When I teach a Hunters Ed class and we go over the game care section. I always tell the students to take in consideration the non hunters. First I tell them if they have an alternate place to place the deer, do it. Not just because of the viewing, but to keep off road grime, salt, fumes, chemicals, etc that may be on the road from getting on the meat. Especially if the road is wet and the water is getting kicked up from the wet road. If they cannot avoid tying it to the bumper, please place the gutted side inward as not to offend someone. I agree with the comments on parent responsibility, but the reason I teach this is because I had a non hunting person ask me one time why can't the hunters not show the gutted part. They didn't mind seeing the deer, just the open belly thing grossed them out.


----------



## auglaizewader (Aug 30, 2007)

So the next time you see


> a tethered, lifeless, and bloody deer on a car


, take the opportunity and explain that


> What makes hunting such a beautiful pastime is the stories, the camp food, the family & friends, the camp fire, the snow, the woods, the laughs, the respect of nature, the successes, the learning, and the inevitable failures.
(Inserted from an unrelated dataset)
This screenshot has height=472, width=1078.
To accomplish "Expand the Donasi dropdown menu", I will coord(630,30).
Stopping a child from having experiences is the worst thing you can do! Being there with a child during experiences is the best thing you can do! 
Experiences will teach more than any book. IMO


----------



## chase845 (Nov 2, 2005)

When I was in High School (and immature) my friend and I killed two does opening day of bow season. We put them both on the roof of my suv and proceeded to go to the McDonalds drive thru for lunch. I'm actually pretty embarassed about that now, even though it still makes me laugh. Since I've matured a little bit, when traveling without a pickup truck, we always cover the deer. Right or wrong, I don't know. However, I think it's a sign of professionalism.


----------



## swantucky (Dec 21, 2004)

I always cover mine unless it is a really short trip. The biggest reason is to keep road grime off my deer. I have seen plenty of deer that are covered with dirt, mud, etc. and have always wondered how bad that must taste. A side benefit is it keeps the blood and guts out of the view of nonhunters.


----------



## gpb1111 (Feb 19, 2005)

I had a feeling that this would ruffle some feathers.  I totally agree with KrustyDogs comment:



> Maybe it should be the JOB of the parent to explain to the impressionable child exactly what you detailed in your post.
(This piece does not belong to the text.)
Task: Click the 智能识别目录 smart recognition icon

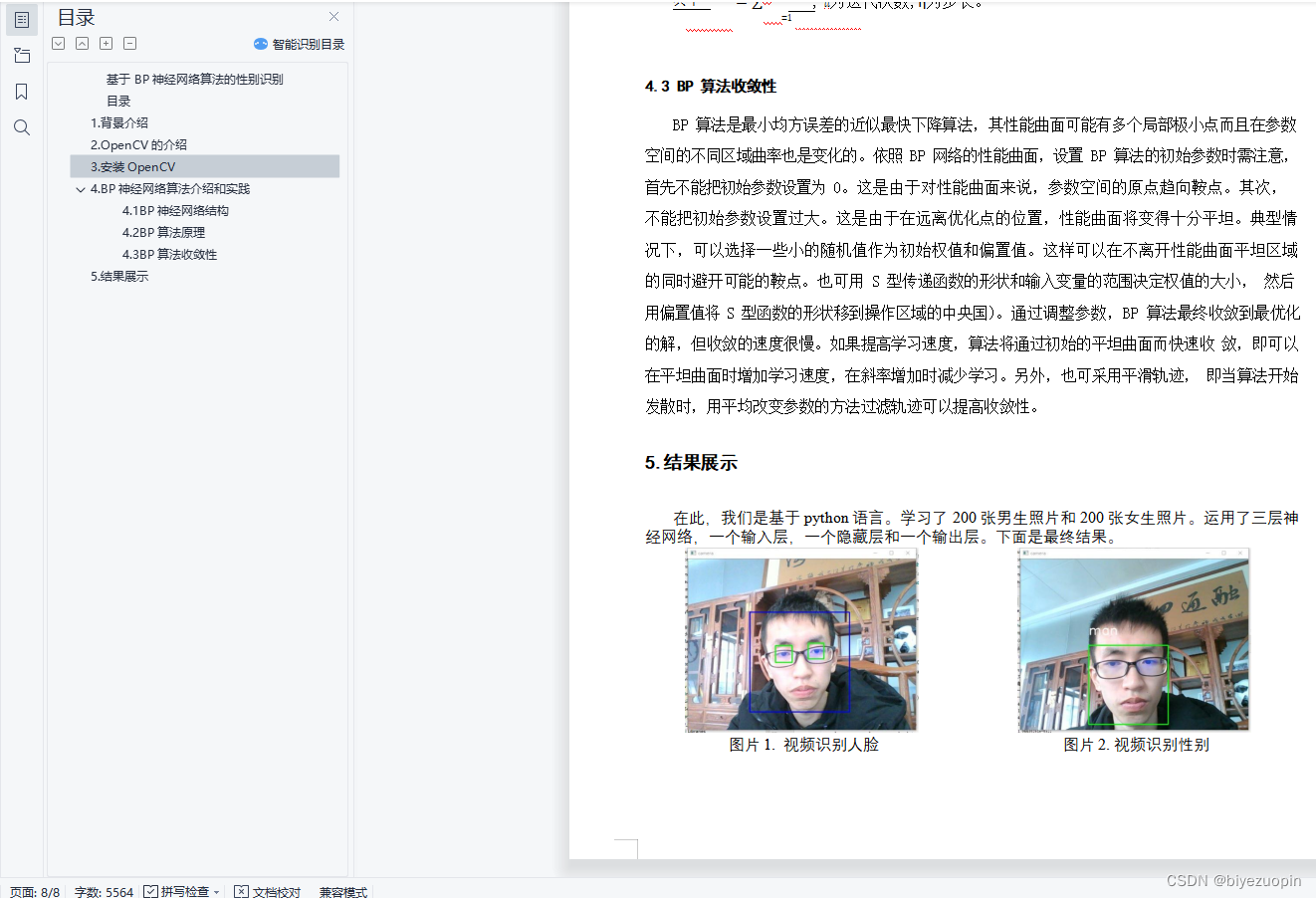Action: point(259,43)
I do know that hunting parents and pro-hunting parents do explain the tradition and importance of hunting. Unfortunately, many parents are not hunters and many are con-hunter and will directly affect the way thier child views the situation. I worry for the sake of hunting. Every year the percentage of hunters decrease in the United States*. I just think it would be beneficial to all hunters to keep the gory images out of the public eye, unless, they ask to see. If not, our children may be fighting to keep our time honored sport. 
*http://library.fws.gov/nat_survey2006_state.pdf

For the record, I "personally" like seeing deer anywhere because I rarely have them in my truck.  But, I am a hunter.

Auglaizewader says it best! Also, if you ever have the opportunity to instill these ideas in anyone around you, do so.

Beyond all this, show some respect to others. My wife is a pro-hunter. We were driving down the freeway this bow season and saw a deer on the back of a car with blood flowing out of its stomach and covering the back of their flatbed trailer. She almost puked. Even people who like hunting don't like to see but, you give them no chance.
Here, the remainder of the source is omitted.